Hi guys! I'm a student and right now I'm following the Digital Signal Processing course at the university. I have to do this exercise using Python:
Analysis of vocal traces with the STFT trying to identify the parts of the signal related to harmonic (vocalized) and non (consonant) sounds. In the case of non-harmonic sounds, you can try to estimate the AR model and then filter out some random noise with the same model. Listening should be able to recognize the original sound.
I'm having a hard time figuring out what to do! I don't really know where to start! I was wondering what the difference was between harmonic (vocalized) and non (consonant) sounds. what is an example of these two types? What topics do I need to know to do this exercise? Recommended books / sites for studying? Can anyone explain this exercise to me please?
Is that talking about voiced vs voiceless consonants? https://campusweb.howardcc.edu/ehicks/YE618/Master...
Or harmonic vs non-harmonic content? The question is confusing to me because I don't know anything about speech recognition.
If it's harmonic vs non-harmonic, you should be able to find the harmonics easily, and if not, then it must be non-harmonic. If it's voiced vs voiceless, then use those terms for searching - there must be a lot of info on speech recognition now. The hard part is figuring out what people call the terms. Once you find the key words, you should be able to figure out the way to answer the question.

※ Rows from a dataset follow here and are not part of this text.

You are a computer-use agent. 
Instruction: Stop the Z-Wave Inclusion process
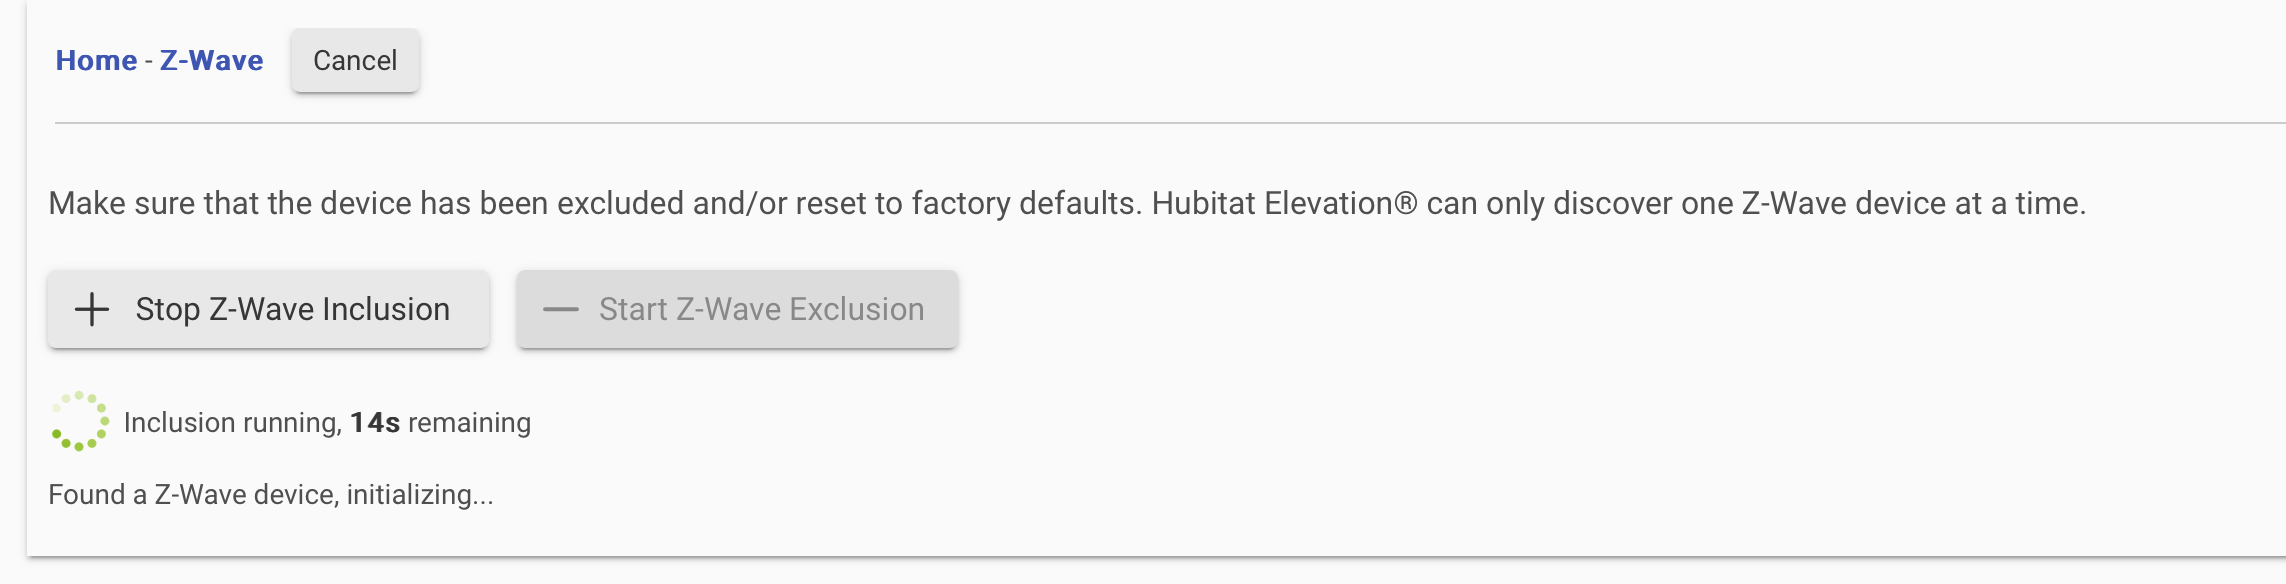tap(268, 310)
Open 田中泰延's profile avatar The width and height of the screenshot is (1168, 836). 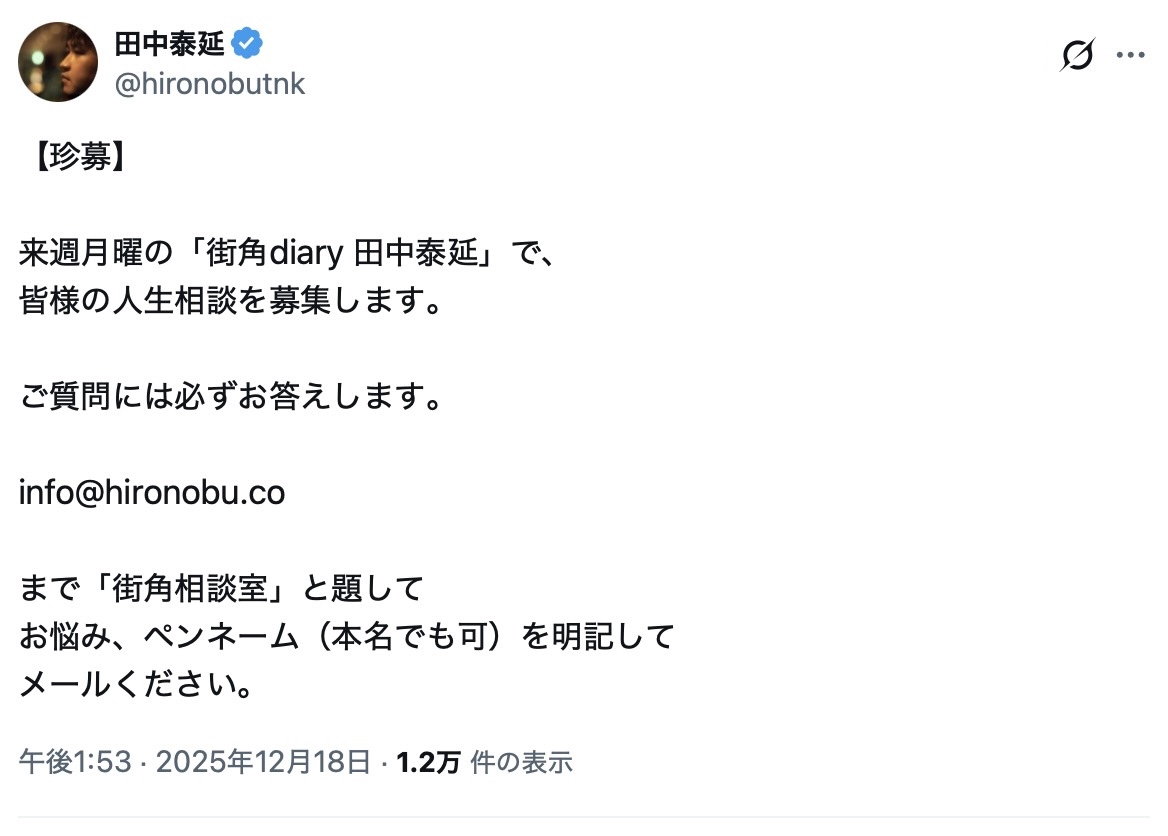(x=58, y=62)
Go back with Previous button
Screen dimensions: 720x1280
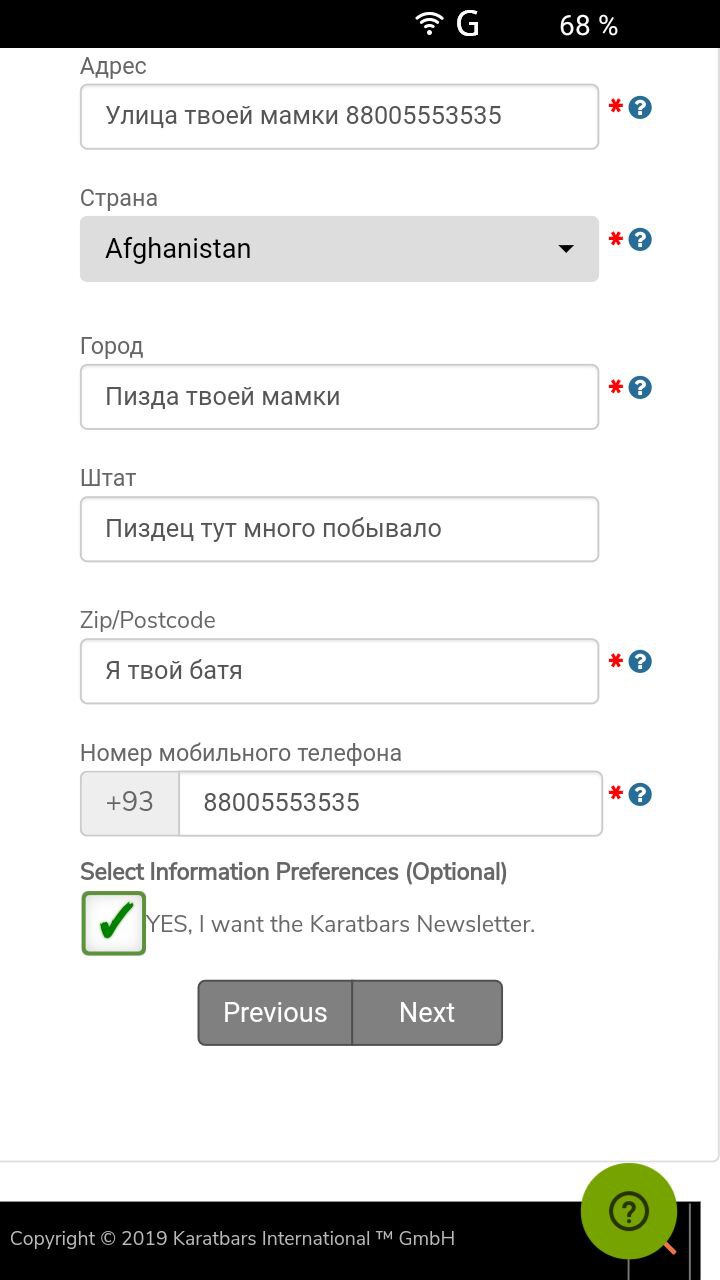pyautogui.click(x=275, y=1013)

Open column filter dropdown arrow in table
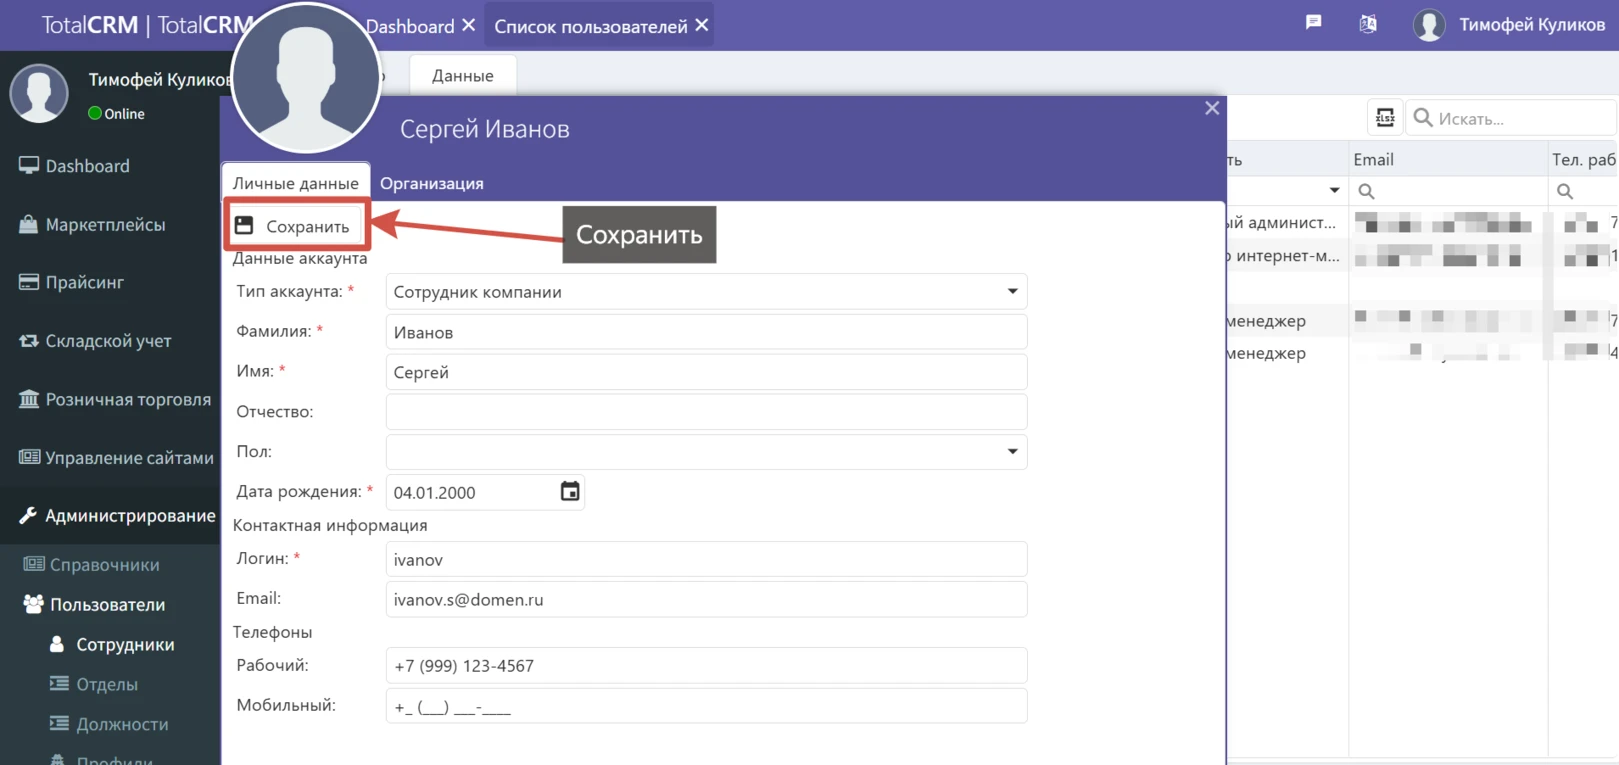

In a speech (lets say a word utterance), simply vowels are vocalized (harmonic) parts, consonants are plosives, fricatives, nasals, liquids, and semivowels. You may check these.
It is easiest to think of this in terms of the basic LPC model for speech.
Consonants come in pairs which share the same AR synthesis filter (the poles of which are called "formants") but have different excitations.
For voiced consonants the excitation is a pulse train (the pulse rate being called the "pitch") and thus the signal has a line spectrum. For unvoiced consonants the excitation is a noise signal and thus there is a continuous spectrum.
That's the basic theory, but of course in practice it isn't so simple. There are sounds that are partially voiced (e.g., zh), people can whisper in which case there is no voicing, and it can really hard to find the pitch and formants for rapid speech.
It's all explained in chapter 19 of DSPCSP.
Hi, the best way to analyze human speech, other than the traditional fft based spectrum and spectrogram (spectrum vs time), is the cepstrum that clearly makes evident the voiced sounds vs consonants. In simple words the cepstrum is the spectrum of the fft of a signal. On voiced sounds the cepstrum shows a peak corresponding to the pitch of the voice, i.e. shoes the periodicity of the vowel spectrum. On the contrary, the cespstrum of a consonant doesn't show any periodicity in the consonant spectrum.
The cepstrum domain is a strange domain where all traditional terms are anagrams of spectrum terms: cepstrum (spectrum), quefrency, mite (time), rahmonic (harmonic), etc.
Cepstrum is worth of exploration for new analysis functions.